Monday, April 8, 2019

Monday started wrong.


 It's bad enough that it's a Monday but when you start the day by opening your eyes and wondering to yourself, "why is the sun already shining"? Slept right through my alarm. First sentence of the day, "ugh fffbleep", nothing to ruin a day by going into work late. All the way there, listening to reports of buses being cancelled because of the freezing rain, luckily I didn't experience much of that. Anxiety over potentially crashing, as good as a cup of coffee.

 Then when I get in to work, people are waiting for me, never a good sign. My new partner in crime that I have spent weeks training, has been taken away from me, another department needed her immediately and I was given a new person, a new very green young person that has never worked in my type of environment before. Here Steven, good luck!

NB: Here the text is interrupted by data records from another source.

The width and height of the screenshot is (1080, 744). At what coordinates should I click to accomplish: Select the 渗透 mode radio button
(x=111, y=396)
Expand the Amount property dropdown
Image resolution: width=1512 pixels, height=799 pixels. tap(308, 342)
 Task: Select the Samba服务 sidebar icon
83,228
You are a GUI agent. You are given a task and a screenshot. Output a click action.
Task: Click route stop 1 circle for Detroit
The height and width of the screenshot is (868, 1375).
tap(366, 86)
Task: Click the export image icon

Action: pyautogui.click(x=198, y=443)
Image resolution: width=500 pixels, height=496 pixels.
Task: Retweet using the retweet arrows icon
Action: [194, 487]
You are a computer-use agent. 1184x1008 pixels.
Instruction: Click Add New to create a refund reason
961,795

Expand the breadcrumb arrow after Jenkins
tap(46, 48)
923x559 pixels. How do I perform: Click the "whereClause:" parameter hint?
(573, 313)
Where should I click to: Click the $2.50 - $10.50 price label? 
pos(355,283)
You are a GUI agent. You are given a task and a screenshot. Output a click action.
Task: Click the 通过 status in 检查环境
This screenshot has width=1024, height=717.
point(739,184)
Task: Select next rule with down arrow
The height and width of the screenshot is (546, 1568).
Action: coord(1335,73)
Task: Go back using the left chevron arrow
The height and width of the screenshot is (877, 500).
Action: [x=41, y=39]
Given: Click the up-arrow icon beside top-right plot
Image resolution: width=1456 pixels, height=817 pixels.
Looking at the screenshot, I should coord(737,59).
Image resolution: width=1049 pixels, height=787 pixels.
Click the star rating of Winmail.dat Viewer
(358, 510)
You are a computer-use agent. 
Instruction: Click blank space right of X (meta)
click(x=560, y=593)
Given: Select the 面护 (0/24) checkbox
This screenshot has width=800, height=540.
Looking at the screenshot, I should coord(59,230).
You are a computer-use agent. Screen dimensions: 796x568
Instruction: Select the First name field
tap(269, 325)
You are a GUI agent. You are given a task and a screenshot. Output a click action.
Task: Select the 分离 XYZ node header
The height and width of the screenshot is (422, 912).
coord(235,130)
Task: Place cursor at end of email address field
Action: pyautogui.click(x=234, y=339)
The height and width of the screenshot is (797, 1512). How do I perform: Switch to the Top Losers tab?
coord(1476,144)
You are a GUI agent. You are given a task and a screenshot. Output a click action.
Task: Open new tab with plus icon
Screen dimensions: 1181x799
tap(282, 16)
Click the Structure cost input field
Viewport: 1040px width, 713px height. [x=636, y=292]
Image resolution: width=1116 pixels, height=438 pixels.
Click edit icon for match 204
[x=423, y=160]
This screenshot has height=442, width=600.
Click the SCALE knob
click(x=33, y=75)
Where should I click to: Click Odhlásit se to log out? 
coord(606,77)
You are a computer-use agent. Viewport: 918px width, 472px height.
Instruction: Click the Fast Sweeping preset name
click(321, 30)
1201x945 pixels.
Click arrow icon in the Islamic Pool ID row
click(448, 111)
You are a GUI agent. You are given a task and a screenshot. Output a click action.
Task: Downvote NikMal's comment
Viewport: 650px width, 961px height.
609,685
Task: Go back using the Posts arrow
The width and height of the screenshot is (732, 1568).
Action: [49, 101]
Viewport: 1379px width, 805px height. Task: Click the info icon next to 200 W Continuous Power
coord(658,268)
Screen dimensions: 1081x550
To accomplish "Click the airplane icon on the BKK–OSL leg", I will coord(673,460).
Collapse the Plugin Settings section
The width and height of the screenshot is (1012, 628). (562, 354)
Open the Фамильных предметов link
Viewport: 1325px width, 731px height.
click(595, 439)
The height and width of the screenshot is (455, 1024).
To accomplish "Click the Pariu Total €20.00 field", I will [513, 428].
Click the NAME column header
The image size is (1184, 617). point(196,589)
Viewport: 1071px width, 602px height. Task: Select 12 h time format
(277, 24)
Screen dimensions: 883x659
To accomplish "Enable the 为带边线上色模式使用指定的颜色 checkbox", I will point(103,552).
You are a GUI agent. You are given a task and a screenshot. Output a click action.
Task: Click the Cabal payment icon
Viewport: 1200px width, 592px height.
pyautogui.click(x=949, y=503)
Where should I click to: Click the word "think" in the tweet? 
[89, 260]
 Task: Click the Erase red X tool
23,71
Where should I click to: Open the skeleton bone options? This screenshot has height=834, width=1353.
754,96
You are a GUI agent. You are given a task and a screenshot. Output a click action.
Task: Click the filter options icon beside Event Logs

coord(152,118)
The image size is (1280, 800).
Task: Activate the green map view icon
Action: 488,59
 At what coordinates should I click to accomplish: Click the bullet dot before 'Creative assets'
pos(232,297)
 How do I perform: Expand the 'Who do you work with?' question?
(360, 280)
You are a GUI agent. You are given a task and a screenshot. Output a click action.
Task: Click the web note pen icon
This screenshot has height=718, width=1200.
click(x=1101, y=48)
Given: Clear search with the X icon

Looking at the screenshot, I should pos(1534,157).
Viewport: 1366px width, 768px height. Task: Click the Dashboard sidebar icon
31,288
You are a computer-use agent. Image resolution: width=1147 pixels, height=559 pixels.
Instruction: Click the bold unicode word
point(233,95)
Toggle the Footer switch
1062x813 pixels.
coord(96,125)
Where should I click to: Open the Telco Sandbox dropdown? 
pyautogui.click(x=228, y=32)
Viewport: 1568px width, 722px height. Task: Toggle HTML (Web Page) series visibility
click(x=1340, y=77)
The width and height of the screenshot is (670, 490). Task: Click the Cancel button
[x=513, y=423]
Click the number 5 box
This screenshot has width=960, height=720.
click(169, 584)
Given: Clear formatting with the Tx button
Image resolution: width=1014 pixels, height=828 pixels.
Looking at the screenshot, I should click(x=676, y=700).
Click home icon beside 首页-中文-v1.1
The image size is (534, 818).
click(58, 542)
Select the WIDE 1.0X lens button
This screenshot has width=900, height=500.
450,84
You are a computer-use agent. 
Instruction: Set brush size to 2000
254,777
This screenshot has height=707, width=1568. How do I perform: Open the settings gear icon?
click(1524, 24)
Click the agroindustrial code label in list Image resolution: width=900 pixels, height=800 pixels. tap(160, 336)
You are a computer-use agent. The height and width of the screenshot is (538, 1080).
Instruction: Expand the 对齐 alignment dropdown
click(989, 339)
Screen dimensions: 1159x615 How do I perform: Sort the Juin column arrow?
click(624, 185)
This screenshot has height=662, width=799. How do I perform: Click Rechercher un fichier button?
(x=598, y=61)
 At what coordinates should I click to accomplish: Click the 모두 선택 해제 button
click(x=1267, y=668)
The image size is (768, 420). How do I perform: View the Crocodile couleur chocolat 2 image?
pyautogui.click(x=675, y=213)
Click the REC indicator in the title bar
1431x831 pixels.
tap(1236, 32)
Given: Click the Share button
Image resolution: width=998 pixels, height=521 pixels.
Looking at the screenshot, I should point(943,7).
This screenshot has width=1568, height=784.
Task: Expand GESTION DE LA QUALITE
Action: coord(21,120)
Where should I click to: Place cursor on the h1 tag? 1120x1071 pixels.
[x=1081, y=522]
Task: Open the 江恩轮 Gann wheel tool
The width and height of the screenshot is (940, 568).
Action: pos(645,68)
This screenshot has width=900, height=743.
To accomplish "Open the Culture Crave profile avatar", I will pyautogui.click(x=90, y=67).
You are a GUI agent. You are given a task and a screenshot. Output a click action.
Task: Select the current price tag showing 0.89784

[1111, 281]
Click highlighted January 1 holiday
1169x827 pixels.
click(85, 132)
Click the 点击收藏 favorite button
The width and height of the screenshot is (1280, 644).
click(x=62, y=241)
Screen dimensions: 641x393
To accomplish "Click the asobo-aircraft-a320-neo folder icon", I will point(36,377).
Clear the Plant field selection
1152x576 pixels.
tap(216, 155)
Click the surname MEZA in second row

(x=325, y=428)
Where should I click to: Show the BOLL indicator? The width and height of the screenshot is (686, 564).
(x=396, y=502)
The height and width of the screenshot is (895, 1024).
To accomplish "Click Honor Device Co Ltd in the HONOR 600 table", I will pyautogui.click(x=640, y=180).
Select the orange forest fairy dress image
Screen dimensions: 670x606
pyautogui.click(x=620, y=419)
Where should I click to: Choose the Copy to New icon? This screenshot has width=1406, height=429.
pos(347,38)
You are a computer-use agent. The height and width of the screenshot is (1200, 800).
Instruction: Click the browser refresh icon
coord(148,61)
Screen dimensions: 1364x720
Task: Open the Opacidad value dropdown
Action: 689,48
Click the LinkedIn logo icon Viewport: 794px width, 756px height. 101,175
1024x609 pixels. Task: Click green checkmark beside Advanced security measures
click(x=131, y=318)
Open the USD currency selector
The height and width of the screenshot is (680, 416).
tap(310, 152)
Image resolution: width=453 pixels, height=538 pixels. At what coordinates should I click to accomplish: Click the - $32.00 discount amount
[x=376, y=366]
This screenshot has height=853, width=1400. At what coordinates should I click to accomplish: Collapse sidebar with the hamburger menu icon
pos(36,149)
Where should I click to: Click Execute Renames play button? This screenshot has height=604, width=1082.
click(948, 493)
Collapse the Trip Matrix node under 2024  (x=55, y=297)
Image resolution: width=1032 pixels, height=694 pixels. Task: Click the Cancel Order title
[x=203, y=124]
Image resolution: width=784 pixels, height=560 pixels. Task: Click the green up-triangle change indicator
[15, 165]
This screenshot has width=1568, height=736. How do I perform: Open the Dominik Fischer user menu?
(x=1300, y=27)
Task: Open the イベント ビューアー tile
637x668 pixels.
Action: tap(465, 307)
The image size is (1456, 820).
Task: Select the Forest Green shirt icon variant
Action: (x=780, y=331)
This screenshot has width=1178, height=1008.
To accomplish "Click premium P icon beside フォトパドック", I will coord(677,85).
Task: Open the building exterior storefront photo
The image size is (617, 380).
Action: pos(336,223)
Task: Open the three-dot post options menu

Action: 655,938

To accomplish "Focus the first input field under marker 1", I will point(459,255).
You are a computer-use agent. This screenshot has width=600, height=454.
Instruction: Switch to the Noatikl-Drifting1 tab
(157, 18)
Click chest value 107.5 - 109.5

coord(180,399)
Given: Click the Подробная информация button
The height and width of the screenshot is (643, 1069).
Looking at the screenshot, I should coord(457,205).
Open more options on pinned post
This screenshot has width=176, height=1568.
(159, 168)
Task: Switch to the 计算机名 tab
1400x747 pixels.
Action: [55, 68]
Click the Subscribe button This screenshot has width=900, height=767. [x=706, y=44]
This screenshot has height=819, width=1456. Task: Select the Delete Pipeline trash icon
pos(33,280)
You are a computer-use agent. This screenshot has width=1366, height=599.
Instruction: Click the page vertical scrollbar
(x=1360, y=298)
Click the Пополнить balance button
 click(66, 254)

 I will now spend weeks training her, my work will suffer, my department schedule will suffer and... I HATE F*ing training! HATE IT! Makes me want to quit and email a big "STICK IT" to the person that felt this was okay to do. Anyway Tuesday is coming up in a few hours, will it be better, just heard the news, snow tomorrow... and could be lots of it in some areas. I need a drink.

20 comments:

  1. No drinking on a work night! You have to get up in the morning!

    I'm sorry you have to train a green person, but please don't be prejudiced about it. People of all colors can be headaches to train.

    Have you considered being adopted by a gay aging millionaire with a heart condition and no living relatives?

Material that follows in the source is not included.